You have to dig deeper than newspaper reports to understand what makes the metaverse fundamentally different from fads like 3D TV.
The metaverse is getting a bad rap in the media these days. Read the headlines, and you'd think it's about to fizzle out like so many fashions that have come and gone in the blink of an eye. Meta's travails, documented by Andy Stout's recent article, are an abject lesson in hubris and unconstrained financial power, but unlike many, I don't feel any schadenfreude in Meta's underwhelming performance. I hope the company formerly known as "Facebook" does better because the metaverse will need both large and small participants to roll out at scale. Any lessons from this exploratory phase can be fed back into the collective talent working on shared digital realities and accelerate the next stage's development.
I can only write from my own perspective and experience, but it seems that Meta has made two big mistakes.
1. The user experience seems about a decade out of date
The problem with making the metaverse is that there's a tonne of technology behind the scenes. More of it needs to be put up and running, so companies claiming to have "built a metaverse" borrow from other technologies, like game engines. There's nothing wrong with that because these engines are genuine stepping stones to a fully-fledged metaverse. But building metaverse demos that look like ten-year-old video games does little to sell the virtual future. Meta's demos are underwhelming, to say the least. At first, its avatars didn't even have legs. Remember that most people will form their opinions of the metaverse based on what they see. And so far, this is not a brave new world: it's a retro gaming experience. There's nothing compelling about it at all.
So, it's not surprising that the overall reaction to Meta's efforts is "meh". At the very least, more is needed to make people want to part with $1500 for a VR headset. At worst, it will turn consumers against the idea of a shared virtual world, which is a pity because this initial knee-jerk reaction will be for the wrong, if understandable, reasons.
But surely Meta wouldn't blow so many billions of dollars if their vision for the metaverse is entirely off-key? No, they wouldn't. Look below the surface, and you soon find Meta's view of the metaverse is pretty solid. You'd have to imagine that with such stupendous budgets, it will have acquired talent that knows a thing or two about its subject. And it has. Meta's current problem is that it is a business with shareholders. It's always under pressure to show new products and services. But its metaverse tech still needs to be ready. I am confident that it has individual technologies that can (for example) display photorealist VR avatars, but that tech still needs to be integrated with the gameplay and delivery elements. In other words, the interconnecting layers aren't there today, But there's no reason why they won't be.

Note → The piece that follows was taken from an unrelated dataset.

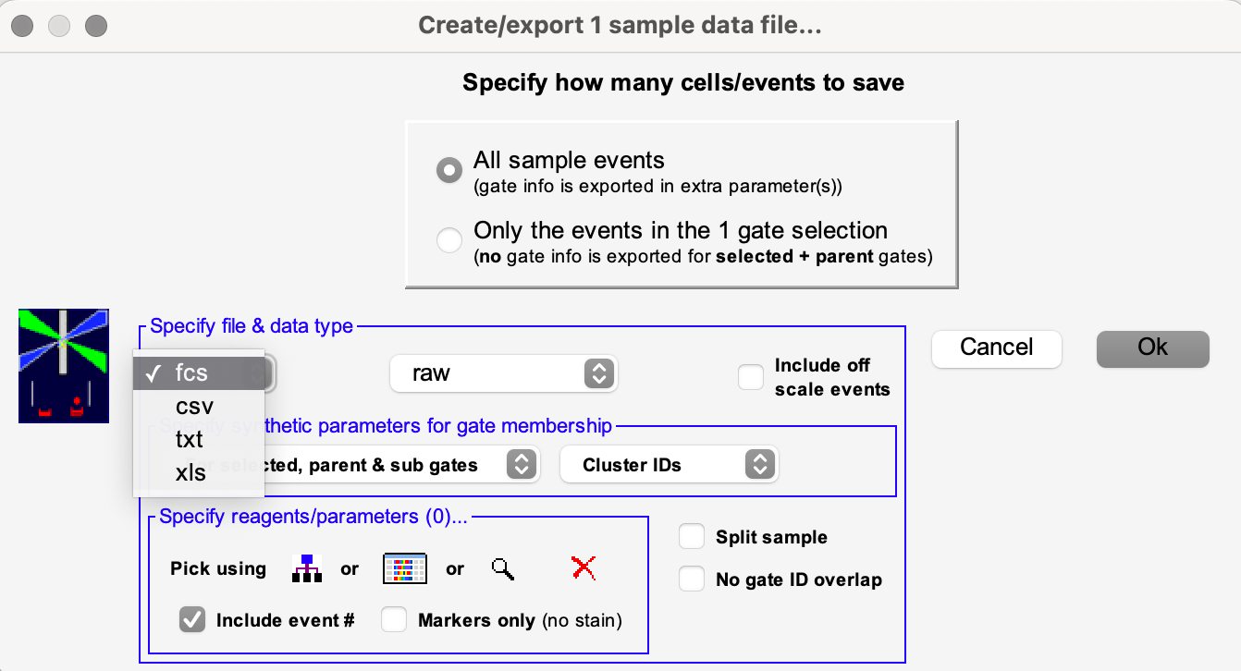
Task: Click the red X clear parameters icon
Action: click(584, 568)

There could hardly be a more explicit statement of "we're going to own the metaverse" than renaming Facebook to Meta. It is also consistent with the aim of all that investment from the social media giant. It wants to monetise the metaverse. And it would be a hundred times easier to do that if it owned the metaverse.
But that will never happen.
Call me picky or pedantic, but there can only ever be one metaverse. If someone claims to have their own metaverse, it's not a metaverse by definition. But this isn't just a legalistic thing. The internet would never have become the force it is today if it was completely fragmented, with incompatible standards and paid-for gateways between users and providers. Open networks bring a multiplicative effect to user growth. That's another way of saying "exponential". This doesn't happen without genuine and up-front openness.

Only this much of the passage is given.